- _Document extract_:
(Washington, DC, December 7) – The Committee to Support U.S. Trade Laws (CSUSTL) today applauded the decision by a World Trade Organization (WTO) dispute panel upholding determinations by the U.S. Department of Commerce and the International Trade Commission (ITC) which led to the imposition of antidumping and countervailing duties on imports of certain coated paper from Indonesia. Antidumping duties of 20.13 and countervailing duties of 17.93 were originally imposed in 2010 and were extended for an additional five years in 2016. Coated Paper is used in commercial printing to create magazines, books, direct mailing, and corporate materials.
Indonesia’s challenge covered a number of aspects of the Department’s countervailing duty determination related to the Indonesian government’s provision of timber for less than adequate remuneration, the ban on log exports, and government debt forgiveness. The dispute also included a challenge of the basis for the ITC’s finding of threat of material injury. For each of the items challenged, the panel found that Indonesia had failed to demonstrate that the U.S. had violated its obligations in the WTO agreements. Indonesia also made an “as such” claim regarding Section 771(11)(B) of the Tariff Act of 1930 which provides that a tie vote of ITC commissioners in a determination based on threat of material injury violates U.S. WTO obligations. The panel rejected this claim, as well.

- _Dataset rows_:

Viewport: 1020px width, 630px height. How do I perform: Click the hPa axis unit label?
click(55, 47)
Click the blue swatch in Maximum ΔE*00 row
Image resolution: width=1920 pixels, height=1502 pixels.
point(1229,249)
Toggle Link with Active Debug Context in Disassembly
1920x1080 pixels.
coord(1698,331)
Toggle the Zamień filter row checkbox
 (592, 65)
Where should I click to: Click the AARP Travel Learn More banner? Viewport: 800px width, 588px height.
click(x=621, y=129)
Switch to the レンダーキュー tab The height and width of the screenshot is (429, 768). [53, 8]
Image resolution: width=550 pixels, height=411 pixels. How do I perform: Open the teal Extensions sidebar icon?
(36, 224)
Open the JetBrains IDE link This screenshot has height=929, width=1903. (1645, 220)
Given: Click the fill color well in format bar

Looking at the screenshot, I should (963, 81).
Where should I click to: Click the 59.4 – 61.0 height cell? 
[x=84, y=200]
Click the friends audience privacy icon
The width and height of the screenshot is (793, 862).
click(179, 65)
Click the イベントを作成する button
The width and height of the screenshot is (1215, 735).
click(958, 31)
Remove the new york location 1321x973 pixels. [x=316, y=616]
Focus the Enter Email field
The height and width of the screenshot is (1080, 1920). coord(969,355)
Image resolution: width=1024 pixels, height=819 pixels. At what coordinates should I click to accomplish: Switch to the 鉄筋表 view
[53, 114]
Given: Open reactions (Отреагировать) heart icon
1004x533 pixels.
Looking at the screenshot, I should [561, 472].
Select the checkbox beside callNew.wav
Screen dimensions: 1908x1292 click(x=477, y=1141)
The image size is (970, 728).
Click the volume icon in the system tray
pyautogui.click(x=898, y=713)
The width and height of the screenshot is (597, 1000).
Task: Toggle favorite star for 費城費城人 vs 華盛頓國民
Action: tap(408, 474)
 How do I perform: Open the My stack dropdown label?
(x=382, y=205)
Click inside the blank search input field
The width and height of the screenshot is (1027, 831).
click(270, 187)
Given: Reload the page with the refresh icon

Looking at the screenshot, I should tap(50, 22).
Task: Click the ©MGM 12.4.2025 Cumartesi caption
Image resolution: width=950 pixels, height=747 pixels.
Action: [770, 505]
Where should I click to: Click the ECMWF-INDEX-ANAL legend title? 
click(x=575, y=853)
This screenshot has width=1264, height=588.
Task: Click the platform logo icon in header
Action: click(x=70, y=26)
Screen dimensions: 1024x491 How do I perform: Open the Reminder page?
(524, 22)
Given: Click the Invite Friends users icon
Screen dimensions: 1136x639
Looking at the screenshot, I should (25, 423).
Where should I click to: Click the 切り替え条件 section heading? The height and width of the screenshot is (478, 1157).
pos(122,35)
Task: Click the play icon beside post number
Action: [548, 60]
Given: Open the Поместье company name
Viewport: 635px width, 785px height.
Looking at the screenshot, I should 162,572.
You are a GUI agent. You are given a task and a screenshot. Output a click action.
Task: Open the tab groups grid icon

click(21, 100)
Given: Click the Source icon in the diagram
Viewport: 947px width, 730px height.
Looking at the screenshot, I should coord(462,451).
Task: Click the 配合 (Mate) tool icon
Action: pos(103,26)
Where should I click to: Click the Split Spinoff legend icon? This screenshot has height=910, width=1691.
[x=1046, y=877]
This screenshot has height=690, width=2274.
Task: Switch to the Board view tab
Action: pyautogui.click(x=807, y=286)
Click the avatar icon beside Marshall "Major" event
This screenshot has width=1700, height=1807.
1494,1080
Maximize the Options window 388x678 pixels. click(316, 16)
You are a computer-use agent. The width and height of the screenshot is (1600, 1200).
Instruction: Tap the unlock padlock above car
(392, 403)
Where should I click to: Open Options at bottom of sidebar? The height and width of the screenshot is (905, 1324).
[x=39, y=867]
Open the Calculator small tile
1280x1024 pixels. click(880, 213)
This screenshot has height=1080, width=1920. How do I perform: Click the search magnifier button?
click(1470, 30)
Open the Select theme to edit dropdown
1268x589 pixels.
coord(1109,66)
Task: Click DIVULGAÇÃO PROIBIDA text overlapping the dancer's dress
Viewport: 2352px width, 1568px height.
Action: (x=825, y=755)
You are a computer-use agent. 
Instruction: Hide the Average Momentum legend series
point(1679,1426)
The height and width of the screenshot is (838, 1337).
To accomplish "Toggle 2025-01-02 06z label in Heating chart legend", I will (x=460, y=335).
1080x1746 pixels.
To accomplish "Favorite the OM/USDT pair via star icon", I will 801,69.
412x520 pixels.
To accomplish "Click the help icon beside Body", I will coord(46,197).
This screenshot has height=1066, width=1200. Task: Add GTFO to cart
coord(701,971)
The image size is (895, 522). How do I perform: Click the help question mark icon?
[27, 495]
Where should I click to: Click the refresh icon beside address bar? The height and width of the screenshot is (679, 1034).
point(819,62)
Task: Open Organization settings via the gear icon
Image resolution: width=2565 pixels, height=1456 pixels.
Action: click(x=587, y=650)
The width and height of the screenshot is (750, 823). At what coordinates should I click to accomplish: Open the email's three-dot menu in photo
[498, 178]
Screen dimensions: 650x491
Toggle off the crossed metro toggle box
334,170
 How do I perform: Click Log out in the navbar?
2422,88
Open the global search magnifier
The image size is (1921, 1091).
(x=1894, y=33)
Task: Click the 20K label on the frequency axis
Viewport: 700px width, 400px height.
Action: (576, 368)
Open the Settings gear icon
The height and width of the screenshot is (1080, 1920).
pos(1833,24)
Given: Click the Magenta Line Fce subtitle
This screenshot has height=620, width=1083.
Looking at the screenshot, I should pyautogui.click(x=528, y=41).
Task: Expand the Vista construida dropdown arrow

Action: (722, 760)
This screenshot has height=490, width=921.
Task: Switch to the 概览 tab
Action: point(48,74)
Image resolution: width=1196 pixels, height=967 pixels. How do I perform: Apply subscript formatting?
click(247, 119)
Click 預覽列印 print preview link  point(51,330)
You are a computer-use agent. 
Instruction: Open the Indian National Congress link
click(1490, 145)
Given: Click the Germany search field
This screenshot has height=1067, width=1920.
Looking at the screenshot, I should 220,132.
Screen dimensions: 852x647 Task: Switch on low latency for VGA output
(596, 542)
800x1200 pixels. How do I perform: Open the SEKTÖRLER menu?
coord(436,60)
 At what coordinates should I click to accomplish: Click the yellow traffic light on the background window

- _Exercise aim_:
In the trade release about coated paper from Indonesia, in what year were the duties extended for another five years? The data here come from a separate source, unrelated to the trade release.

- _Output for this exercise_:
2016